It’s been a lacklustre few months for this group of stocks. But that’s the way we like things for our defensive portfolio.
The value of our defensive portfolio has risen 2.3% since our special portfolio report as at 31 December. Most of that is due to the swag of dividends paid throughout February and March so far. That's somewhat less than the 4% the All ordinaries Accumulation Index has risen over the same short period. But we don't beat ourselves up too much over such short-term figures. That's especially the case with our defensive portfolio which is designed to hold its value when the stockmarket falls, a situation we haven't endured over the past three, or even 12, months. It's a cliche but investing is like running a marathon, not a sprint. And, on that score, the defensive portfolio is roughly even with the index which has risen 16.7% since its launch on 6 March, 2001.
In terms of individual stocks, Suncorp Metway (SUN-$14.28) has been the top performer since year end. This Queensland-based financial services conglomerate has risen 15% and paid a 30-cent fully-franked interim dividend as well. It was a stock which we had recommended strongly under its old management team but we're not so enthused about the incumbents. For the moment we're sitting pat but if the price continues to rise, we'll reconsider our position. Westpac (WBC-$18.04) has been the other double-digit gainer, up 13% since 31 December.

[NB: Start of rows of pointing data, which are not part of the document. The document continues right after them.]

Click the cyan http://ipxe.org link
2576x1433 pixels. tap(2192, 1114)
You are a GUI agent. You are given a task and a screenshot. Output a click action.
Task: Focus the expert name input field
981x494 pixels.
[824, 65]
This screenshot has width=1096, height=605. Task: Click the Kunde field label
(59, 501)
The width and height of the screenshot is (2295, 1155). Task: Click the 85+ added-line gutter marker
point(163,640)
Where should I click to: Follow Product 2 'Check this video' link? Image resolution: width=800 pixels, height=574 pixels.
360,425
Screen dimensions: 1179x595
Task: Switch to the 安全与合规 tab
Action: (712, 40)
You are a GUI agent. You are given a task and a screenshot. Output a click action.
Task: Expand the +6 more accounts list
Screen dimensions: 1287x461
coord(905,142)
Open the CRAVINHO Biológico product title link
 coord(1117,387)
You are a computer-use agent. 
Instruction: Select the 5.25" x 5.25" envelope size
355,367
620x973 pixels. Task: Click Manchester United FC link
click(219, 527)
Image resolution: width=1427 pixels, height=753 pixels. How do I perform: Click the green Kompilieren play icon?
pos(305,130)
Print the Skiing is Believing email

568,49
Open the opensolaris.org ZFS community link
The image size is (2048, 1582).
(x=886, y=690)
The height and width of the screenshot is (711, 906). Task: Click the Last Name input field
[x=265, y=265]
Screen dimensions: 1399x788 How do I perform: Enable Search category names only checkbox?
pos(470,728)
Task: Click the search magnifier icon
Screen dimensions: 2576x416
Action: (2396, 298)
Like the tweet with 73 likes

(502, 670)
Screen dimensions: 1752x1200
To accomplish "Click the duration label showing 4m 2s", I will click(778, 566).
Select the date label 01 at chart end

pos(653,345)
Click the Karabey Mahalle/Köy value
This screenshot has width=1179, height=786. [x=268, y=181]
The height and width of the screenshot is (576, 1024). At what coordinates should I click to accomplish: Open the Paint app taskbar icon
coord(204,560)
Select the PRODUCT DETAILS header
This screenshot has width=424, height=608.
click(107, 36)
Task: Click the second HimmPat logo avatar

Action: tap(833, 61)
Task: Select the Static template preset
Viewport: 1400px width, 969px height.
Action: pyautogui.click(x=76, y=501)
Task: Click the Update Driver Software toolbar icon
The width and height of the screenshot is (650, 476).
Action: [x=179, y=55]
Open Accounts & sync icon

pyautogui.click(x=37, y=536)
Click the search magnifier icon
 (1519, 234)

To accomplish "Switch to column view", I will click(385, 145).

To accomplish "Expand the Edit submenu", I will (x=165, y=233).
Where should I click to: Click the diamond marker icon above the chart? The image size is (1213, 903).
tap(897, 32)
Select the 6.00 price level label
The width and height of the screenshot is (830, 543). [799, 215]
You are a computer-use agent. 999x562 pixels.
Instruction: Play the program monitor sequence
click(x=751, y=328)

On the down side, property developer and manager Westfield Holdings (WSF-$12.60) has been the biggest loser, falling 10% since 31 December. That doesn't concern us at all. In fact, if we had some cash on hand we would be topping up our holding at today's prices. Relative to its economic, or intrinsic, value Westfield is cheaper today than it has been for several years.
The only change we made to the portfolio was the purchase of 4,500 MMC Contrarian (MMA-$0.93) shares in January at 91 cents. MMC is a listed investment company run by Erik Metanomski, a manager we respect. Our purchase price (and the current market price) represents an attractive discount to the stock's underlying investment portfolio. Unfortunately Metanomski doesn't provide details of the stocks he purchases so the only one we know for sure is printing concern PMP (PMP-$1.30) because he has popped up as a substantial shareholder. It's not a stock we follow, nor do we have plans to, but we're sure the appropriate research has been conducted and calculations made.
With the defensive portfolio's cash balance at a lowly $1,419, we won't be making any new acquisitions until a few more dividends accumulate or we sell one of our current holdings. Not that inactivity bothers us. It saves on brokerage costs and tax bills.
However, those who've been reading our recent cover stories about holding some cash aside may think we're saying one thing and doing another by not keeping some powder dry in this portfolio. However, we actually view the portfolio's largest holding, New South Wales-based gaming group Tab (TAB-$4.61), as a de facto cash holding. That's because the company is currently the subject of a takeover duel between Victorian-based gambling behemoth Tabcorp (TAH-$11.84) and the focused Queensland-based UNiTAB (UTB-$6.55). We anticipate that we'll be liquidating that holding sometime in the near future.
Overall, we're comfortable with the number of stocks in the portfolio. We'd say 12-15 thoughtfully selected stocks would be roughly the right range to provide a suitable 'defence' against harsh economic or market conditions. And, at the moment, we have a good spread across finance, property, retailing, infrastructure, beverages, gaming, telecommunications and resources. Not to mention some good diversification through Brambles' (BIL-$5.15) spread of operations and the share portfolio represented by MMC Contrarian. Who knows what the future holds but, whatever lies in store, our defensive portfolio is in good shape to handle it.